▶ [EXERCISE GOAL]:
This task calls for the complete listing below, reproduced exactly.

▶ [INPUT MATERIAL]:
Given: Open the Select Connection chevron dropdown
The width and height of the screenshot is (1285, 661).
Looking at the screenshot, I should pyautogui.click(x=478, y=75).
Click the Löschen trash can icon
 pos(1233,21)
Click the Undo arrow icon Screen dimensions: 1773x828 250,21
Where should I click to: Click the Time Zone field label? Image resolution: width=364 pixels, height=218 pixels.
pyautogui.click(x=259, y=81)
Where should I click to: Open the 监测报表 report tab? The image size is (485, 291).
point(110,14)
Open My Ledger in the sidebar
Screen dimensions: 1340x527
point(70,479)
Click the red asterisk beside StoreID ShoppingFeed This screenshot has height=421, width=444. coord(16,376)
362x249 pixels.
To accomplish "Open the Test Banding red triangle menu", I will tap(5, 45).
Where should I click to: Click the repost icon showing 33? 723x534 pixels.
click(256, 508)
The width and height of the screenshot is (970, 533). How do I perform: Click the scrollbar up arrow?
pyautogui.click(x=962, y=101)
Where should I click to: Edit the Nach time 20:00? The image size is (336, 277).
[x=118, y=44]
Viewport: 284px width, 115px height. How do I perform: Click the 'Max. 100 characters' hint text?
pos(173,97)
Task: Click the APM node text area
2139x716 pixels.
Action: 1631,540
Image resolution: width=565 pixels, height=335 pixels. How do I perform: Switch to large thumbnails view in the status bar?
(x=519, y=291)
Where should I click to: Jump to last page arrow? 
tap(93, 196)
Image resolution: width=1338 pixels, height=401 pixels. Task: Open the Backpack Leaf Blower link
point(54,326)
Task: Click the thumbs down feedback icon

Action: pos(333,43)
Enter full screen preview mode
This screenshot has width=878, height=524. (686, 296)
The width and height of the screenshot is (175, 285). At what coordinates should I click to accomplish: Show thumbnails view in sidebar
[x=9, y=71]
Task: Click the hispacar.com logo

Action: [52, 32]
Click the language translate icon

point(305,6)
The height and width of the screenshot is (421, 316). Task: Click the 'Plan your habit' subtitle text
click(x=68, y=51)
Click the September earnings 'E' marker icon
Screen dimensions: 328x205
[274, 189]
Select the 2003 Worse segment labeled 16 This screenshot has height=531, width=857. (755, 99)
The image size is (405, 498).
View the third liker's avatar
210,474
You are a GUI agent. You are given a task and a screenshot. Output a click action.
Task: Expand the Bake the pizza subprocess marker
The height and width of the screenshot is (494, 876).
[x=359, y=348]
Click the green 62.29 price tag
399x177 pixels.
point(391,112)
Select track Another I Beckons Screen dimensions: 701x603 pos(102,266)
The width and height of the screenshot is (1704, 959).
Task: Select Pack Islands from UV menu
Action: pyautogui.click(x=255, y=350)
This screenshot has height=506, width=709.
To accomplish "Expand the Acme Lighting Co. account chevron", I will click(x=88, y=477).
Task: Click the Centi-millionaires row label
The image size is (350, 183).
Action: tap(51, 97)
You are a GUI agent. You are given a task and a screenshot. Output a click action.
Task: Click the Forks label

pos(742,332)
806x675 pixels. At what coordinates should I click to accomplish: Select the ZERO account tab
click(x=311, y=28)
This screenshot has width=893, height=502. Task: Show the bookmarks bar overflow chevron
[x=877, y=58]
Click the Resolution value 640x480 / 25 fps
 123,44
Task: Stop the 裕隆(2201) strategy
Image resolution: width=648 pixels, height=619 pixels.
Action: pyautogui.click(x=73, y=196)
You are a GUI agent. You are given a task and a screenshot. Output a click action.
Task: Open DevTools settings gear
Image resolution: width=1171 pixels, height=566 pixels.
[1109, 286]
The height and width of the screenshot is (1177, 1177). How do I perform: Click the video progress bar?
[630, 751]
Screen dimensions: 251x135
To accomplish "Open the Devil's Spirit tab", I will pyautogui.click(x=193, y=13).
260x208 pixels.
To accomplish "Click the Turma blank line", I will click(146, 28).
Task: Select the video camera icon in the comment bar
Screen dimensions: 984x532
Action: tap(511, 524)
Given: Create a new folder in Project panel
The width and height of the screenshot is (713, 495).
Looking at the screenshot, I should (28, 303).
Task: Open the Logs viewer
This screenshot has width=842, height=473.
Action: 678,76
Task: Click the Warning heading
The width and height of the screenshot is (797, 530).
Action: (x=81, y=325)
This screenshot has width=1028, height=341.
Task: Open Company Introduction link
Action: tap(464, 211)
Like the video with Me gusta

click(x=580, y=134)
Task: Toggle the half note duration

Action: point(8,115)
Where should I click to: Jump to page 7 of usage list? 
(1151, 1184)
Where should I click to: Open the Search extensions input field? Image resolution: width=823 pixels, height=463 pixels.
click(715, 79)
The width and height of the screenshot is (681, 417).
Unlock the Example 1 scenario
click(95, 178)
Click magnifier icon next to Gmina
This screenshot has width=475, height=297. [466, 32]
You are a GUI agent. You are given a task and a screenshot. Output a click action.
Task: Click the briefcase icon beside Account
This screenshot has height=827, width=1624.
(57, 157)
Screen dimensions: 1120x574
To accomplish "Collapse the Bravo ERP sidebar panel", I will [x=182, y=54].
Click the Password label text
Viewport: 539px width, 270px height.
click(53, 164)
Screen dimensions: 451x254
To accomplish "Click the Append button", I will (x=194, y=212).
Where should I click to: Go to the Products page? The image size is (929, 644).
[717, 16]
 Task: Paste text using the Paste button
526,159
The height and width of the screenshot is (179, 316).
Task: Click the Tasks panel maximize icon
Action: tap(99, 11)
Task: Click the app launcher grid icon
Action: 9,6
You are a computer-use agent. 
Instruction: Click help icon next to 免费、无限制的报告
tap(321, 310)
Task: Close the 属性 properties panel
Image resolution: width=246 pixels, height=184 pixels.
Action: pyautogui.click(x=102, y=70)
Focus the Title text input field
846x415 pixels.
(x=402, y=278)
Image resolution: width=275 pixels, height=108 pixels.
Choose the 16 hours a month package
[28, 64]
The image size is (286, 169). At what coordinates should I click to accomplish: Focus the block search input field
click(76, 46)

▶ [ANSWER TO THIS PROBLEM]:
Given: Open the Select Connection chevron dropdown
The width and height of the screenshot is (1285, 661).
Looking at the screenshot, I should pyautogui.click(x=478, y=75).
Click the Löschen trash can icon
 pos(1233,21)
Click the Undo arrow icon Screen dimensions: 1773x828 250,21
Where should I click to: Click the Time Zone field label? Image resolution: width=364 pixels, height=218 pixels.
pyautogui.click(x=259, y=81)
Where should I click to: Open the 监测报表 report tab? The image size is (485, 291).
point(110,14)
Open My Ledger in the sidebar
Screen dimensions: 1340x527
point(70,479)
Click the red asterisk beside StoreID ShoppingFeed This screenshot has height=421, width=444. coord(16,376)
362x249 pixels.
To accomplish "Open the Test Banding red triangle menu", I will tap(5, 45).
Where should I click to: Click the repost icon showing 33? 723x534 pixels.
click(256, 508)
The width and height of the screenshot is (970, 533). How do I perform: Click the scrollbar up arrow?
pyautogui.click(x=962, y=101)
Where should I click to: Edit the Nach time 20:00? The image size is (336, 277).
[x=118, y=44]
Viewport: 284px width, 115px height. How do I perform: Click the 'Max. 100 characters' hint text?
pos(173,97)
Task: Click the APM node text area
2139x716 pixels.
Action: 1631,540
Image resolution: width=565 pixels, height=335 pixels. How do I perform: Switch to large thumbnails view in the status bar?
(x=519, y=291)
Where should I click to: Jump to last page arrow? 
tap(93, 196)
Image resolution: width=1338 pixels, height=401 pixels. Task: Open the Backpack Leaf Blower link
point(54,326)
Task: Click the thumbs down feedback icon

Action: pos(333,43)
Enter full screen preview mode
This screenshot has width=878, height=524. (686, 296)
The width and height of the screenshot is (175, 285). At what coordinates should I click to accomplish: Show thumbnails view in sidebar
[x=9, y=71]
Task: Click the hispacar.com logo

Action: [52, 32]
Click the language translate icon

point(305,6)
The height and width of the screenshot is (421, 316). Task: Click the 'Plan your habit' subtitle text
click(x=68, y=51)
Click the September earnings 'E' marker icon
Screen dimensions: 328x205
[274, 189]
Select the 2003 Worse segment labeled 16 This screenshot has height=531, width=857. (755, 99)
The image size is (405, 498).
View the third liker's avatar
210,474
You are a GUI agent. You are given a task and a screenshot. Output a click action.
Task: Expand the Bake the pizza subprocess marker
The height and width of the screenshot is (494, 876).
[x=359, y=348]
Click the green 62.29 price tag
399x177 pixels.
point(391,112)
Select track Another I Beckons Screen dimensions: 701x603 pos(102,266)
The width and height of the screenshot is (1704, 959).
Task: Select Pack Islands from UV menu
Action: pyautogui.click(x=255, y=350)
This screenshot has height=506, width=709.
To accomplish "Expand the Acme Lighting Co. account chevron", I will click(x=88, y=477).
Task: Click the Centi-millionaires row label
The image size is (350, 183).
Action: tap(51, 97)
You are a GUI agent. You are given a task and a screenshot. Output a click action.
Task: Click the Forks label

pos(742,332)
806x675 pixels. At what coordinates should I click to accomplish: Select the ZERO account tab
click(x=311, y=28)
This screenshot has width=893, height=502. Task: Show the bookmarks bar overflow chevron
[x=877, y=58]
Click the Resolution value 640x480 / 25 fps
 123,44
Task: Stop the 裕隆(2201) strategy
Image resolution: width=648 pixels, height=619 pixels.
Action: pyautogui.click(x=73, y=196)
You are a GUI agent. You are given a task and a screenshot. Output a click action.
Task: Open DevTools settings gear
Image resolution: width=1171 pixels, height=566 pixels.
[1109, 286]
The height and width of the screenshot is (1177, 1177). How do I perform: Click the video progress bar?
[630, 751]
Screen dimensions: 251x135
To accomplish "Open the Devil's Spirit tab", I will pyautogui.click(x=193, y=13).
260x208 pixels.
To accomplish "Click the Turma blank line", I will click(146, 28).
Task: Select the video camera icon in the comment bar
Screen dimensions: 984x532
Action: tap(511, 524)
Given: Create a new folder in Project panel
The width and height of the screenshot is (713, 495).
Looking at the screenshot, I should (28, 303).
Task: Open the Logs viewer
This screenshot has width=842, height=473.
Action: 678,76
Task: Click the Warning heading
The width and height of the screenshot is (797, 530).
Action: (x=81, y=325)
This screenshot has width=1028, height=341.
Task: Open Company Introduction link
Action: tap(464, 211)
Like the video with Me gusta

click(x=580, y=134)
Task: Toggle the half note duration

Action: point(8,115)
Where should I click to: Jump to page 7 of usage list? 
(1151, 1184)
Where should I click to: Open the Search extensions input field? Image resolution: width=823 pixels, height=463 pixels.
click(715, 79)
The width and height of the screenshot is (681, 417).
Unlock the Example 1 scenario
click(95, 178)
Click magnifier icon next to Gmina
This screenshot has width=475, height=297. [466, 32]
You are a GUI agent. You are given a task and a screenshot. Output a click action.
Task: Click the briefcase icon beside Account
This screenshot has height=827, width=1624.
(57, 157)
Screen dimensions: 1120x574
To accomplish "Collapse the Bravo ERP sidebar panel", I will [x=182, y=54].
Click the Password label text
Viewport: 539px width, 270px height.
click(53, 164)
Screen dimensions: 451x254
To accomplish "Click the Append button", I will (x=194, y=212).
Where should I click to: Go to the Products page? The image size is (929, 644).
[717, 16]
 Task: Paste text using the Paste button
526,159
The height and width of the screenshot is (179, 316).
Task: Click the Tasks panel maximize icon
Action: tap(99, 11)
Task: Click the app launcher grid icon
Action: 9,6
You are a computer-use agent. 
Instruction: Click help icon next to 免费、无限制的报告
tap(321, 310)
Task: Close the 属性 properties panel
Image resolution: width=246 pixels, height=184 pixels.
Action: pyautogui.click(x=102, y=70)
Focus the Title text input field
846x415 pixels.
(x=402, y=278)
Image resolution: width=275 pixels, height=108 pixels.
Choose the 16 hours a month package
[28, 64]
The image size is (286, 169). At what coordinates should I click to accomplish: Focus the block search input field
click(76, 46)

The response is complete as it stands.